Put the lines below, from the one containing "Task: Switch to Fraz's All DSA Patterns tab" through the end, into a two-column CSV with headers instruction and coordinates, one row per answer paired with the text it answers. Quote each field, replace line breaks with spaces, and leave out the pictures.

------------------------------------------------

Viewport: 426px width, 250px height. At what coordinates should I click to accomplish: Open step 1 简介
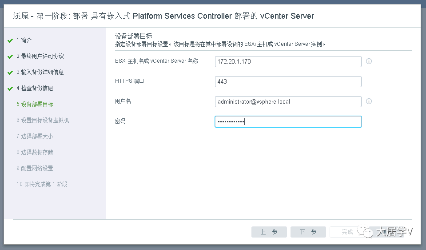pyautogui.click(x=24, y=40)
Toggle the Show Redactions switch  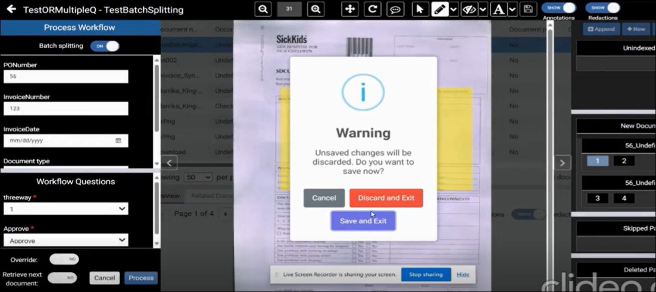pyautogui.click(x=602, y=8)
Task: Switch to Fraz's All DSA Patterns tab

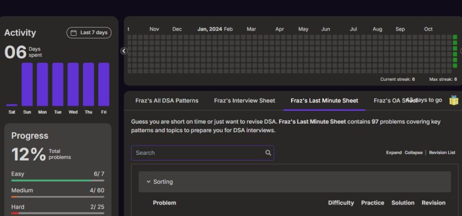Action: tap(167, 100)
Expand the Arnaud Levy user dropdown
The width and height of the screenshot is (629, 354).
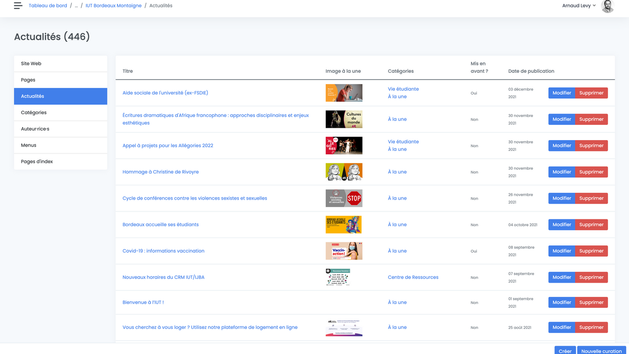[x=579, y=6]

------------------------------------------------

**Result:**
instruction,coordinates
"Task: Switch to Fraz's All DSA Patterns tab","Action: tap(167, 100)"
"Expand the Arnaud Levy user dropdown The width and height of the screenshot is (629, 354).","[x=579, y=6]"